Abstract
Sézary syndrome (SS), an aggressive cutaneous T-cell lymphoma (CTCL) with poor prognosis, is characterized by the clinical hallmarks of circulating malignant T cells, erythroderma and lymphadenopathy. However, highly variable clinical skin manifestations and similarities with benign mimickers can lead to significant diagnostic delay and inappropriate therapy that can lead to disease progression and mortality. SS has been the focus of numerous transcriptomic-profiling studies to identify sensitive and specific diagnostic and prognostic biomarkers.
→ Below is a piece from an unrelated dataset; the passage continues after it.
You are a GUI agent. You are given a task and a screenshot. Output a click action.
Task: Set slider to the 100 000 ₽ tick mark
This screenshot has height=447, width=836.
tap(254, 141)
Benign inflammatory disease controls (e.g., psoriasis, atopic dermatitis) have served to identify chronic inflammatory phenotypes in gene expression profiles, but provide limited insight into the lymphoproliferative and oncogenic roles of abnormal gene expression in SS. This perspective was recently clarified by a transcriptome meta-analysis comparing SS and lymphocytic-variant hypereosinophilic syndrome, a benign yet often clonal T-cell lymphoproliferation, with clinical features similar to SS. Here we review the rationale for selecting lymphocytic-variant hypereosinophilic syndrome (L-HES) as a disease control for SS, and discuss differentially expressed genes that may distinguish benign from malignant lymphoproliferative phenotypes, including additional context from prior gene expression studies to improve understanding of genes important in SS.
Highlights
Cutaneous T-cell lymphomas (CTCL) represent a heterogeneous group of skin homing T-cell malignancies, with mycosis fungoides (MF) and its leukemic variant Sézary syndrome (SS) accounting for the majority of cases
We identified seven genes upregulated in lymphocytic-variant hypereosinophilic syndrome (L-HES)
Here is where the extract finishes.